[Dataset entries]

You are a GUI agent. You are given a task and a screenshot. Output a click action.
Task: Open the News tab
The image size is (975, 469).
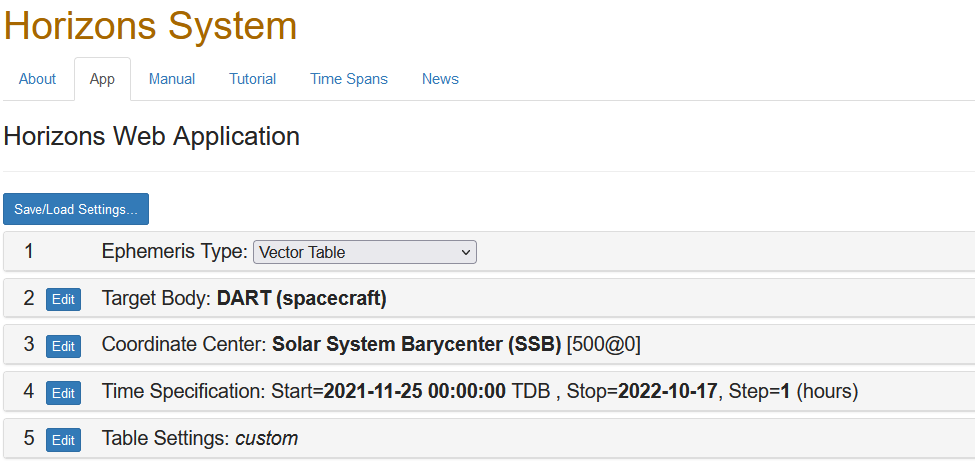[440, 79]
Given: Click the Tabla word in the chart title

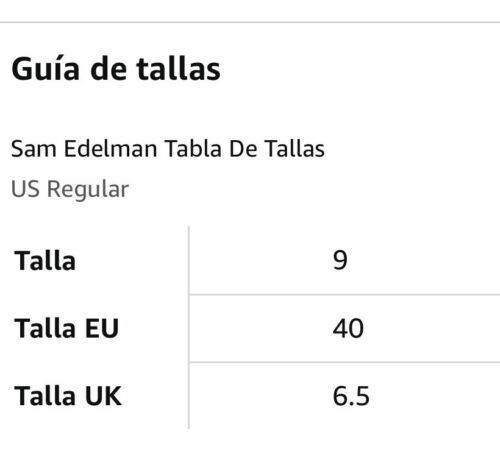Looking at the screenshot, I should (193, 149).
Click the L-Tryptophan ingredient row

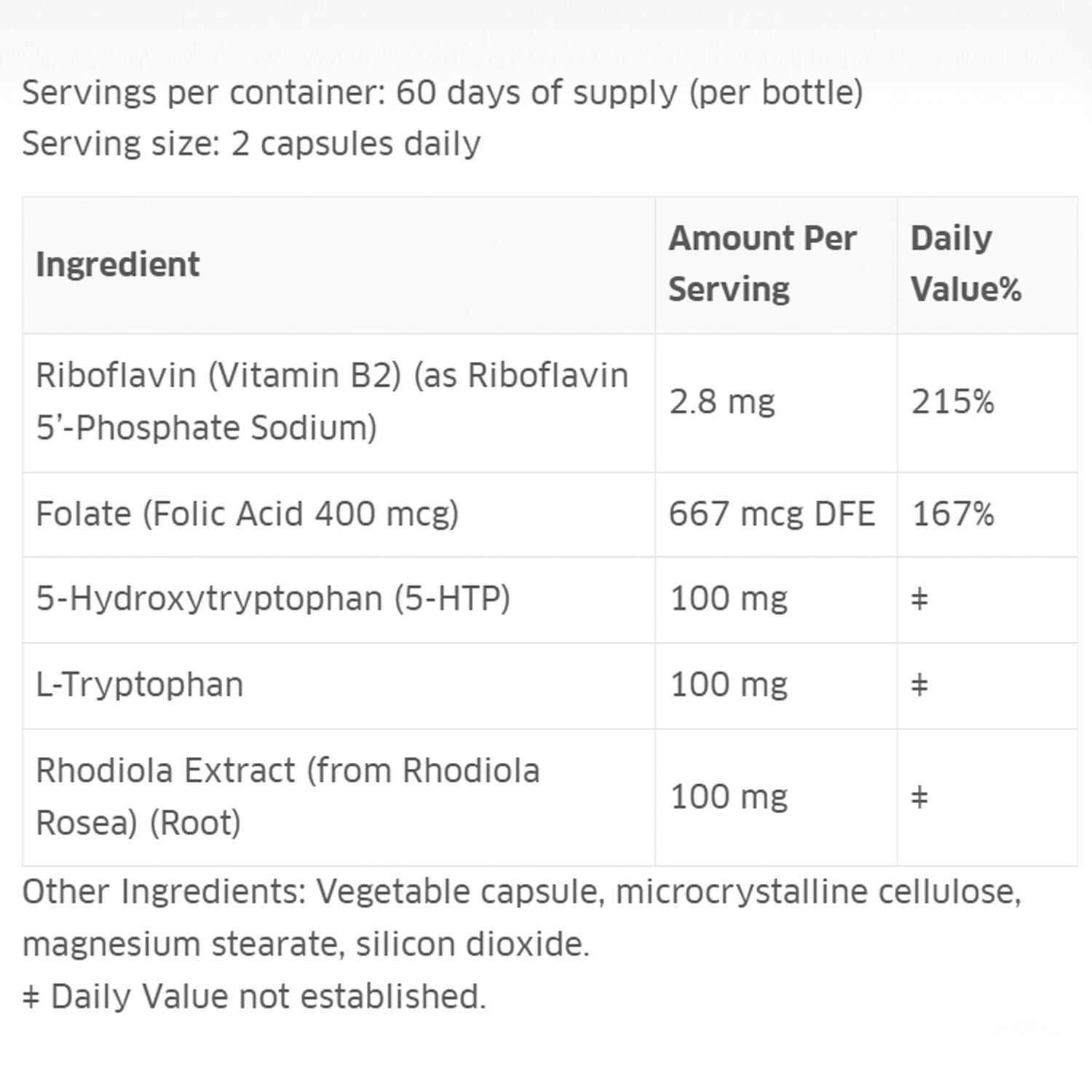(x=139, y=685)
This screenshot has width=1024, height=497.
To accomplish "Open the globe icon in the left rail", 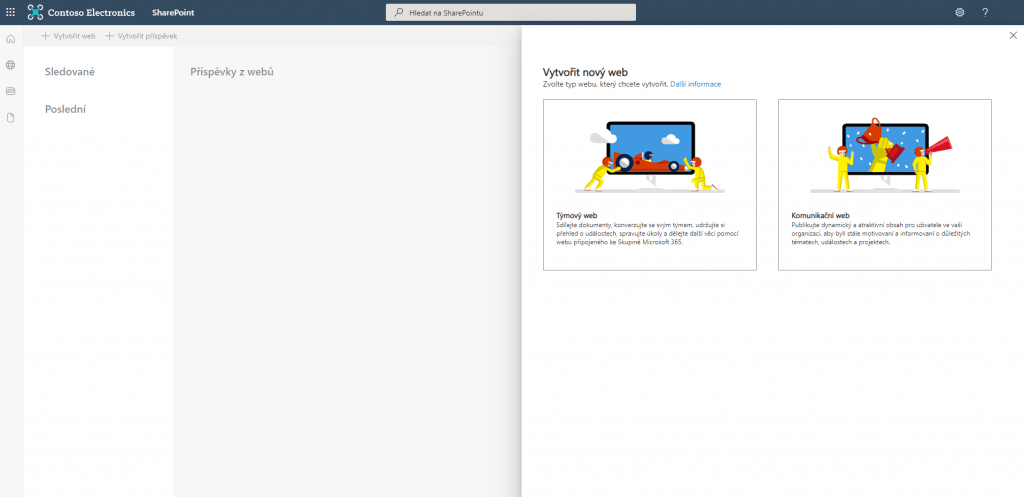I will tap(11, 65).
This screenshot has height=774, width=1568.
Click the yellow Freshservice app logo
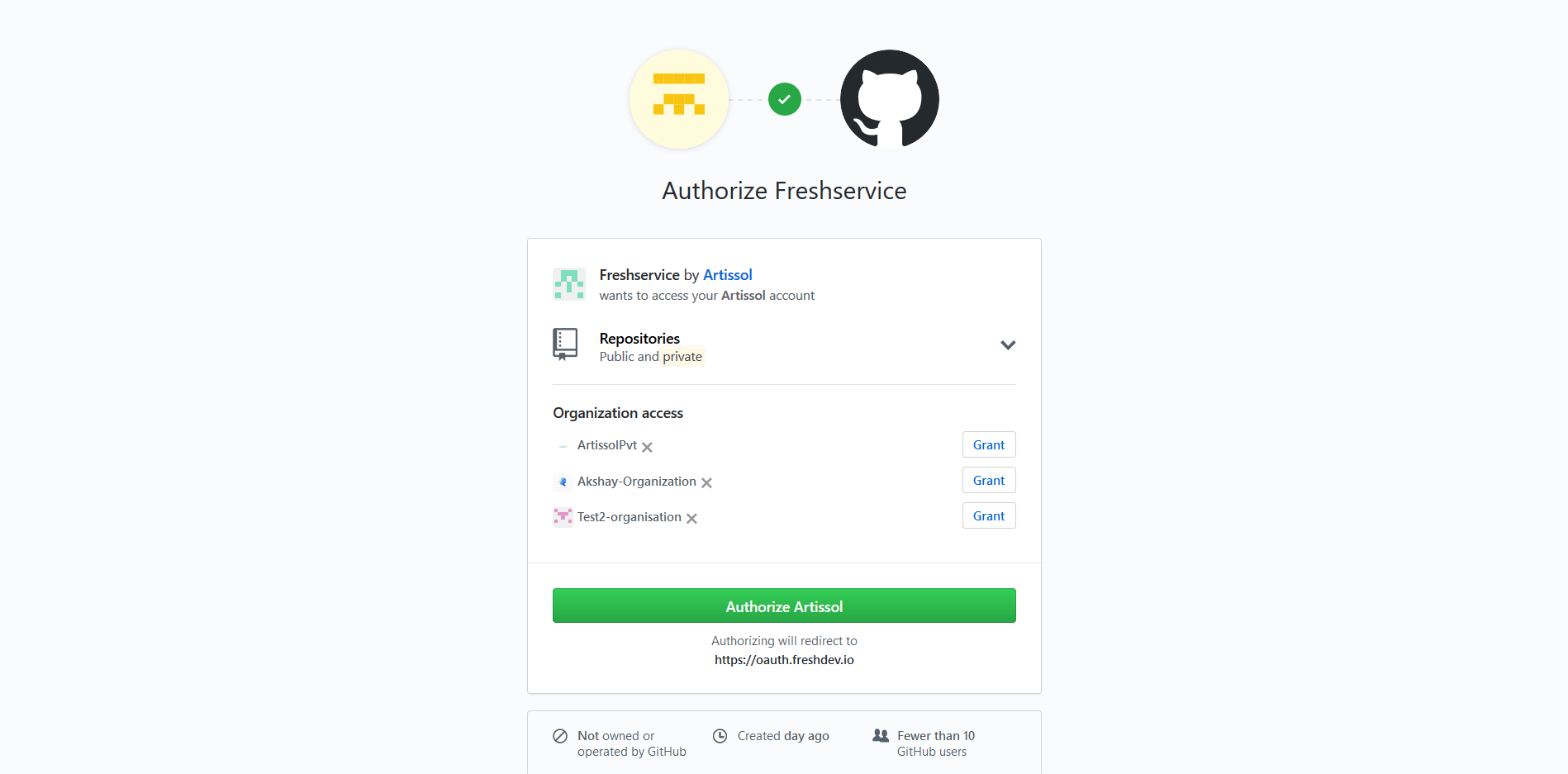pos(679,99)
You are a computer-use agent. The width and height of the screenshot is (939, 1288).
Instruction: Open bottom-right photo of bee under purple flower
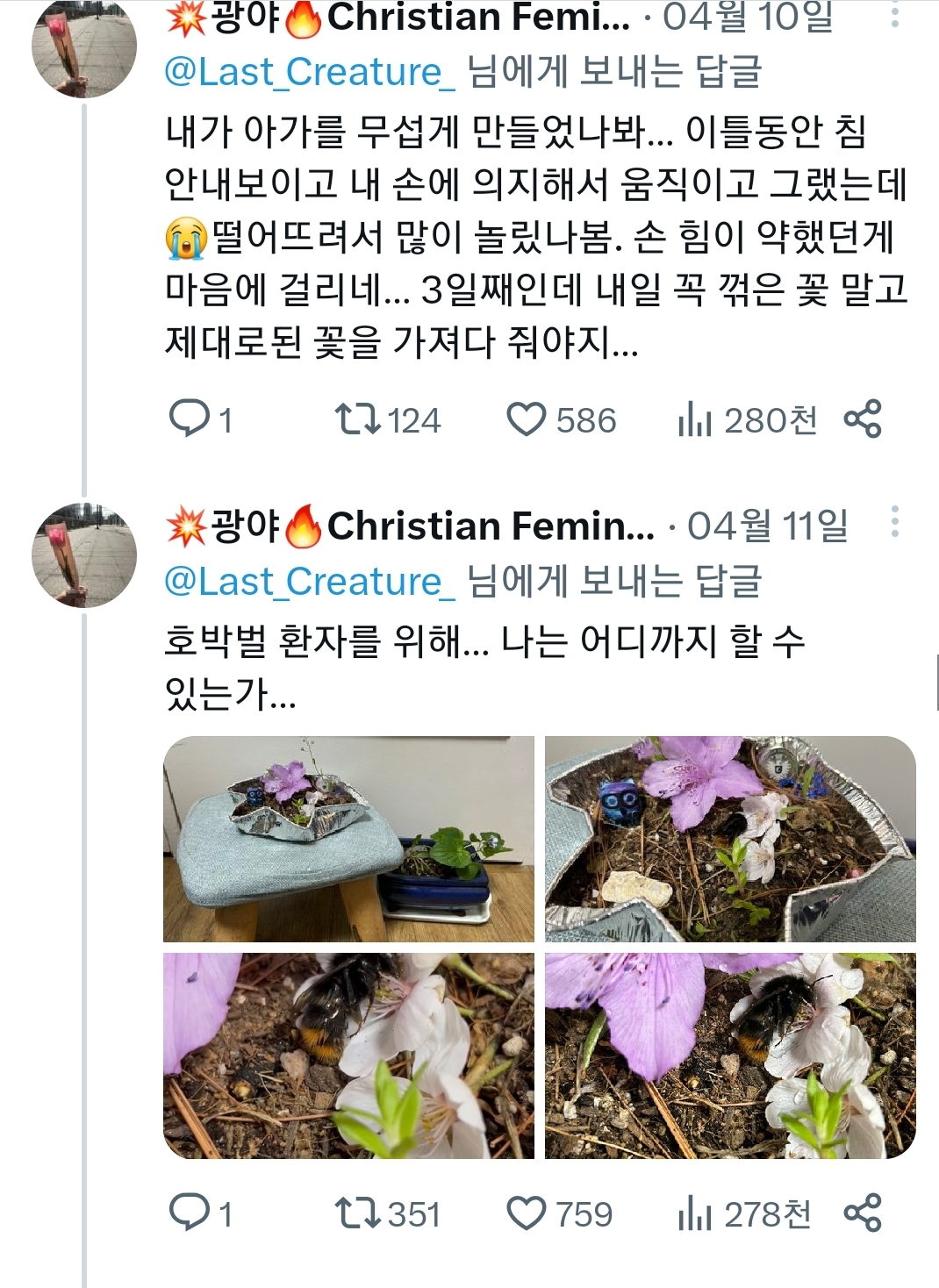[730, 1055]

Task prompt:
Your answer should be each line from the entries that includes the string "width".

Solution to the exercise:
This screenshot has width=1024, height=497.
This screenshot has height=774, width=1568.
You are a computer-use agent. The width and height of the screenshot is (939, 1288).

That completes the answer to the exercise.